UTF-8 added words not being detected

Closed this issue 2 years ago · 3 comments

The following code does not work

use rustrict::{CensorStr, Type};
use rustrict::add_word;

fn main() {
    #[cfg(feature = "customize")]
    {
        unsafe {
            add_word("плохоеслово", Type::PROFANE & Type::SEVERE);
        }
    }

    let inappropriate = "hello плохоеслово".is_inappropriate();
    println!("{}", inappropriate); // false
}

Same with English chars does work

use rustrict::{CensorStr, Type};
use rustrict::add_word;

fn main() {
    #[cfg(feature = "customize")]
    {
        unsafe {
            add_word("badword", Type::PROFANE & Type::SEVERE);
        }
    }

    let inappropriate = "hello badword".is_inappropriate();
    println!("{}", inappropriate); // true
}

Also, is there a way to massively add new words?
Or maybe somehow extend the default one.

Context

I am using latest rustrict version (0.5.10).

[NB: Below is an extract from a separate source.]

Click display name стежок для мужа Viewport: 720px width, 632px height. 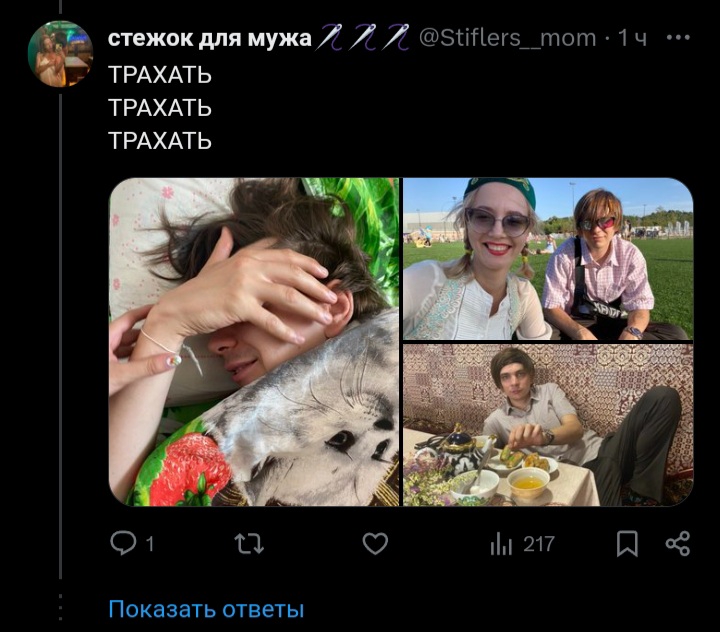click(209, 38)

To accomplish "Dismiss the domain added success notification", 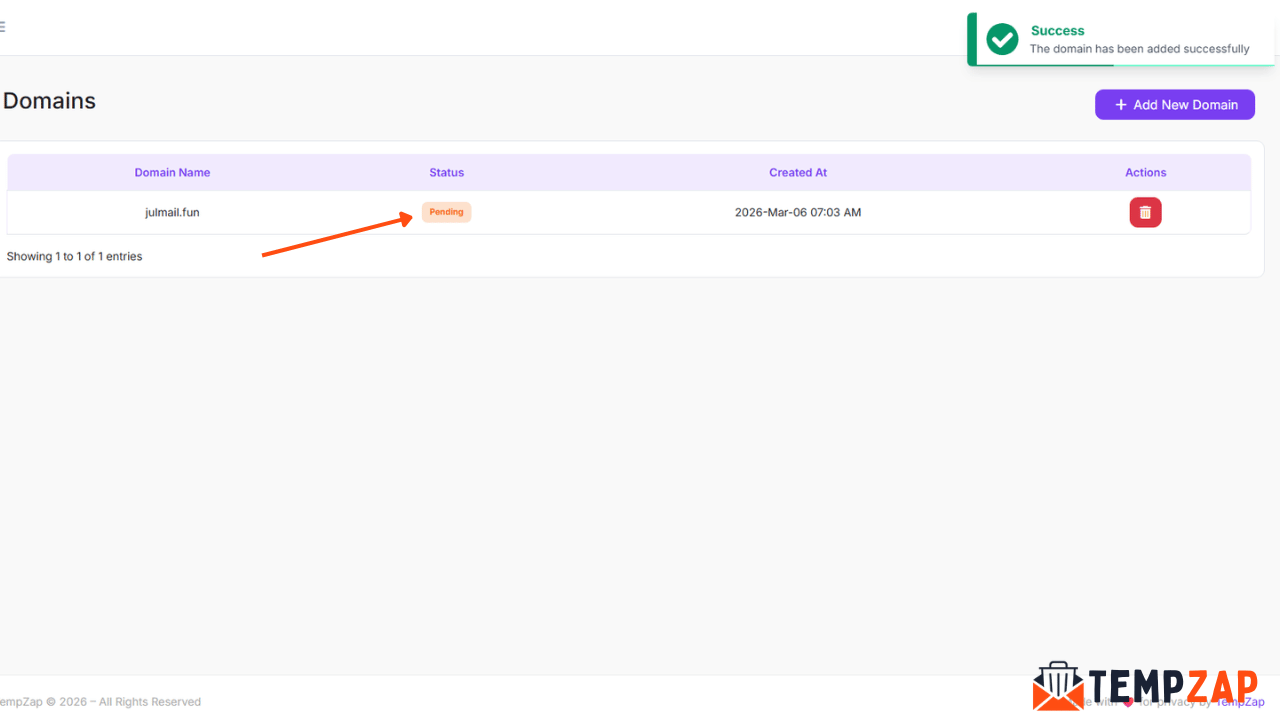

Answer 1 · 2023-01-16T19:08:01.000Z

Thanks for the issue! I've changed the character replacement strategy to allow matching certain non-ASCII characters. Your example now works in version 0.5.11.

Also, is there a way to massively add new words?

You can call add_word as many times as you want. #6 did ask for a more ergonomic API, and it is something I'm considering :)

Answer 2 · 2023-01-16T20:02:06.000Z

Thanks, I can confirm that everything works fine now in 0.5.11.

About the add_word, is there will be any performance impact if I call it, let's say ... 10 thousand times?
I just want to use rustrict in my telegram chat bot as a profanity filter module.
And I need some kind of easy-to-use way of extending the default dictionary.

Answer 3 · 2023-01-16T21:36:21.000Z

About the add_word, is there will be any performance impact if I call it, let's say ... 10 thousand times?

There are two parts to the performance impact:

Calling add_word that many times will add a small, possibly negligible delay at startup
Future filter performance will be slightly worse (I'm guessing around 25% slower), because using more memory means a smaller proportion will fit in the CPU cache. It will not be 10,000 times slower than if there was only 1 word (the filter never iterates all words in the wordlist).